Le 29 novembre 2016

Mouvements sociaux, populisme et démocratie

La démocratie est incontournable mais difficile. Si le populisme simpliste et diviseur la détruit, les mouvements sociaux peuvent améliorer son fonctionnement. Comment, à quelles conditions ?  

17 septembre 2011, un millier d’Américains occupent le parc Zuccotti au centre de New York. C’est le début du mouvement « Occupy Wall Street » qui mobilisera des dizaines de milliers de personnes à travers tout le pays. Ils se présentent comme les 99% qui ne tolèrent plus la domination du 1% des plus riches, détenteurs de la fortune et du pouvoir.

9 novembre 2016, les élections présidentielles américaines débouchent sur la victoire de Donald Trump, un multimilliardaire tout-à-fait novice en politique, aux dépens d’Hillary Clinton, parfaite représentante de l’establishment.
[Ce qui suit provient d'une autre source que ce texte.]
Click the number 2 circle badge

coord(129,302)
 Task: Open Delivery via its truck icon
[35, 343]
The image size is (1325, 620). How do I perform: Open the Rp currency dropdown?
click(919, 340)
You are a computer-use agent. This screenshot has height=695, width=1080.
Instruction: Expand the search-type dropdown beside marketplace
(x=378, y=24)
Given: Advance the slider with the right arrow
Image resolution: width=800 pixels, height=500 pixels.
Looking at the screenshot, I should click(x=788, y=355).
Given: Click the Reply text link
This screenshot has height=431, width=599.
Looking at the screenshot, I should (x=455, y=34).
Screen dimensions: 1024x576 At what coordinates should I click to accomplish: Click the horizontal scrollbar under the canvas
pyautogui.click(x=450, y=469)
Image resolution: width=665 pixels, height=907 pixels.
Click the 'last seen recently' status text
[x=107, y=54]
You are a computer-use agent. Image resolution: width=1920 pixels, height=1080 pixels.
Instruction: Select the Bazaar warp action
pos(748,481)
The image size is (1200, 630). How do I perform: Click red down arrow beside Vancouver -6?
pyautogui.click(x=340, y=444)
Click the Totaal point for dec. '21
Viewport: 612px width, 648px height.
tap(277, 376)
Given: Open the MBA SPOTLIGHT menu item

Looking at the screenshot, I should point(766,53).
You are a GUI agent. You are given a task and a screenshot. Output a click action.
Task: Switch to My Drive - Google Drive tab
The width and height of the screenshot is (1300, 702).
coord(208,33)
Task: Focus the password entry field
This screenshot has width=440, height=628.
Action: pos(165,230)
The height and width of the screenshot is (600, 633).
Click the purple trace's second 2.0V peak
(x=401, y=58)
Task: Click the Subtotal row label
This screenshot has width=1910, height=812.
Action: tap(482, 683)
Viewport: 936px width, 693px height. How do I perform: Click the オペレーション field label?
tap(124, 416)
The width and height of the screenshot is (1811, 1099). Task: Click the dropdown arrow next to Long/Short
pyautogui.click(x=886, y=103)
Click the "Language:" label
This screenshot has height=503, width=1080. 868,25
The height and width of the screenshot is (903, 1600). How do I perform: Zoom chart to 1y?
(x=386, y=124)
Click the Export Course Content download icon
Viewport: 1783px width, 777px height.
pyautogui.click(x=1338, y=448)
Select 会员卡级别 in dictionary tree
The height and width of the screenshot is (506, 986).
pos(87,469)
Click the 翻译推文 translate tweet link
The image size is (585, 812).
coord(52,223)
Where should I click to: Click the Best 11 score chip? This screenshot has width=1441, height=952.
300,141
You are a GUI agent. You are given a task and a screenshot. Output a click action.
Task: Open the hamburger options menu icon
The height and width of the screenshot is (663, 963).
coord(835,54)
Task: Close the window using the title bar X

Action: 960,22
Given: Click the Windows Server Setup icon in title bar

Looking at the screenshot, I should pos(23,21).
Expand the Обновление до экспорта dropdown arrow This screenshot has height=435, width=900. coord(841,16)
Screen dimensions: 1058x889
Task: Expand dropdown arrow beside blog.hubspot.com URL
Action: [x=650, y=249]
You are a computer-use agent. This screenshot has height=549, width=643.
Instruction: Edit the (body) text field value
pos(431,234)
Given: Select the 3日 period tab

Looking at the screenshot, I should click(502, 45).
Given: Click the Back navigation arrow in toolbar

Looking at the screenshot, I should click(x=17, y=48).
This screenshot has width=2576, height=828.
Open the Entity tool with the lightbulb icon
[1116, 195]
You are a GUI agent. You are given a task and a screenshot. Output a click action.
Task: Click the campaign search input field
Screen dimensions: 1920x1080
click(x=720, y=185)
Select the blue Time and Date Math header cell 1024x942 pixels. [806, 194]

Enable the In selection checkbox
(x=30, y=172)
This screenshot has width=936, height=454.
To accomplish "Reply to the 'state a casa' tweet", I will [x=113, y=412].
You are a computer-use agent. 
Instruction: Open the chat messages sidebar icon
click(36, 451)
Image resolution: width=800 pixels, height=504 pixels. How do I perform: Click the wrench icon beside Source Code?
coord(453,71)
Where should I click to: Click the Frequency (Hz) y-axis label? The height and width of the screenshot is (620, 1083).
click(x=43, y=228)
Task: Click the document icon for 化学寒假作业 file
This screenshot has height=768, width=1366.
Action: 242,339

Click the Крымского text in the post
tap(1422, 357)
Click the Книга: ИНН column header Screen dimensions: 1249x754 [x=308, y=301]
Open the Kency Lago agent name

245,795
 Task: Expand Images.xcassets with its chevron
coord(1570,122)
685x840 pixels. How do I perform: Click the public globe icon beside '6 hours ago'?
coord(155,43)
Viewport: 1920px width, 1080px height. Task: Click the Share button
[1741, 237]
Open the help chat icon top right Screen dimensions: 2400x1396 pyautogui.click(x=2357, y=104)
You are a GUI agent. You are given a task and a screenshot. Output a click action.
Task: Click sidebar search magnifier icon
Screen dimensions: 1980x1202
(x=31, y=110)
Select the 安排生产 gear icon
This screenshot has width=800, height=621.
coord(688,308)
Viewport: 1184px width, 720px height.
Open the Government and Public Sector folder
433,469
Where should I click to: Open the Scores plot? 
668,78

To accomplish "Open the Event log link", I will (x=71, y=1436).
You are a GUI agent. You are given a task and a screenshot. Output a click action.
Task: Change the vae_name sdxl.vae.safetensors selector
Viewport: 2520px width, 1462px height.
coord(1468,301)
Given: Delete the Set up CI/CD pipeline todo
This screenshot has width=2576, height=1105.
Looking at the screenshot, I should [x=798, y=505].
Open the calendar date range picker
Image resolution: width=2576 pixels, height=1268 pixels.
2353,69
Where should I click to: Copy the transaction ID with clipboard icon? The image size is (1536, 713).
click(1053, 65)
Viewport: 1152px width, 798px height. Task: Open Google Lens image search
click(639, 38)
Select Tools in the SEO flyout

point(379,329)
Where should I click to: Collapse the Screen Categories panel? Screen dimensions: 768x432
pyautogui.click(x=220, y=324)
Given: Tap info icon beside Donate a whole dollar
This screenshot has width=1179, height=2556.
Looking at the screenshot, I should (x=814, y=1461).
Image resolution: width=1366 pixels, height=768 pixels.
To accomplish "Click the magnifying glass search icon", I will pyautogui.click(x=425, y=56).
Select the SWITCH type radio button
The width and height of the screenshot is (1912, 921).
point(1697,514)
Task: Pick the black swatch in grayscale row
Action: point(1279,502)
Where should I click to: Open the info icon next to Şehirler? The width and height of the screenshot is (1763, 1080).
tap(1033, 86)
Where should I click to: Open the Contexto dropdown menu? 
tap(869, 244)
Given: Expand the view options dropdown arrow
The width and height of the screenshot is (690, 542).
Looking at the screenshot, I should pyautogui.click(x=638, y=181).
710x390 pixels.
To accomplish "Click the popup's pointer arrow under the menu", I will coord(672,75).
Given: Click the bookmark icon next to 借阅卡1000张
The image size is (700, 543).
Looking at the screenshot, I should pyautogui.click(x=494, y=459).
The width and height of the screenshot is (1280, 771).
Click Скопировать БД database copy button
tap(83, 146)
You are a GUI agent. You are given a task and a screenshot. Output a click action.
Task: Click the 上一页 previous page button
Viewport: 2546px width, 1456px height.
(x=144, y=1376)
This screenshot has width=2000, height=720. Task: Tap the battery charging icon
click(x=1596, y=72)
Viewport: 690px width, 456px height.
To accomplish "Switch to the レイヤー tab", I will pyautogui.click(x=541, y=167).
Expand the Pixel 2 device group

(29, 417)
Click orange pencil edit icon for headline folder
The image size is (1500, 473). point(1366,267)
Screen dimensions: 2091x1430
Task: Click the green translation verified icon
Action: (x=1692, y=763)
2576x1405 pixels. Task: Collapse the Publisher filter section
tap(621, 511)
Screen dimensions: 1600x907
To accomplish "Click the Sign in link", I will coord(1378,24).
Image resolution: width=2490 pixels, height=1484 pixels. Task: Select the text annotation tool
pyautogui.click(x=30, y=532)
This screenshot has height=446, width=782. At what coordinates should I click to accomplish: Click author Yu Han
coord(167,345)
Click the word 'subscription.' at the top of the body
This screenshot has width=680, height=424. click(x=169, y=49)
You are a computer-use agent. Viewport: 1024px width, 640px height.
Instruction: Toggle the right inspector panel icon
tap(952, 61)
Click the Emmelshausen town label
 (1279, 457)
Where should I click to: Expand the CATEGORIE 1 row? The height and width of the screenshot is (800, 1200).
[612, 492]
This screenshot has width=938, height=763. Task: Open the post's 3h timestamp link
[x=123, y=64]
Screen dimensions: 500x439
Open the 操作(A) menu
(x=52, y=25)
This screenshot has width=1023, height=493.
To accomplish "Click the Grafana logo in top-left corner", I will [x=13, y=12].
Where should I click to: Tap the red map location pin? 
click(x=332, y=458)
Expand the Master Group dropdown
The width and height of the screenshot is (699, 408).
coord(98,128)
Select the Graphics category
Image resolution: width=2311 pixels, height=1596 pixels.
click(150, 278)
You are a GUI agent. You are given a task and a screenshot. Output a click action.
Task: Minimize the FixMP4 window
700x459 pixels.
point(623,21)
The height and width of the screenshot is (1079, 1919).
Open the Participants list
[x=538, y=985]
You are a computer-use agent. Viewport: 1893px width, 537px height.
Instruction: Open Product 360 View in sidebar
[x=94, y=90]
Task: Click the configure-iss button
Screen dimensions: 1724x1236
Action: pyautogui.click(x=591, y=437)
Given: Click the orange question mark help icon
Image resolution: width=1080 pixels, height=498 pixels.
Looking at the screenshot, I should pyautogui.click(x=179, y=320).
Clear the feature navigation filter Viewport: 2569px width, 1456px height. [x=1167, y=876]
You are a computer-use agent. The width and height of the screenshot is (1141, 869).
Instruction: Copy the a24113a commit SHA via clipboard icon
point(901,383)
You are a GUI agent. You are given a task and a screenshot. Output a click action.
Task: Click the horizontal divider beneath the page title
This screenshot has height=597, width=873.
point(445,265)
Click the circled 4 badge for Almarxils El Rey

Ces deux événements, de sens opposés – il y a fort à parier que pas mal des manifestants de 2011 se retrouvent dans ceux qui protestent avec force aujourd’hui contre l’élection du tonitruant milliardaire – ont pourtant en commun qu’ils interpellent la démocratie et mettent en question son fonctionnement. Nous ne prétendons pas ici ajouter un commentaire de plus à tous ceux que suscite de par le monde l’élection de Trump. Nous n’avons aucune connaissance spécifique de la société américaine et de ses particularités. Nous voudrions seulement partir de cet événement pour mener une réflexion sur la démocratie et sur ce qui peut la favoriser ou la détruire.

 La démocratie

Incontournable mais difficile

La démocratie peut être définie : gouvernement du peuple par le peuple. L’origine du terme est grecque : le demos, c’est le peuple. La plus ancienne démocratie affirmée comme telle fut celle d’Athènes (d’ailleurs très relative) mais il y a des éléments de démocratie dans tous les peuples (conseil des anciens, etc.). La démocratie moderne est née aux États-Unis (révolution américaine) puis en France (révolution française). C’est la démocratie représentative, fondée sur l’élection (suffrage universel) de représentants qui exercent le pouvoir en leur nom. Aujourd’hui, la plupart des pays du monde sont, en principe, des démocraties. « L’émergence de la démocratie est l’événement majeur du XXe siècle », a écrit Amartya Sen. Fondée sur l’égale dignité et la responsabilité de tout citoyen – de tout être humain – la démocratie est incontournable, elle est le seul bon régime.

Mais qu’en est-il de son fonctionnement ? Le monde est-il en accord avec les idéaux qu’il a affirmés, chaque être humain est-il vraiment reconnu dans sa dignité, le pouvoir émane-t-il réellement du peuple ? Il faut essayer de voir comment la démocratie est vécue, les obstacles qu’elle rencontre et, il faut bien le dire, la crise profonde dans laquelle elle se trouve aujourd’hui.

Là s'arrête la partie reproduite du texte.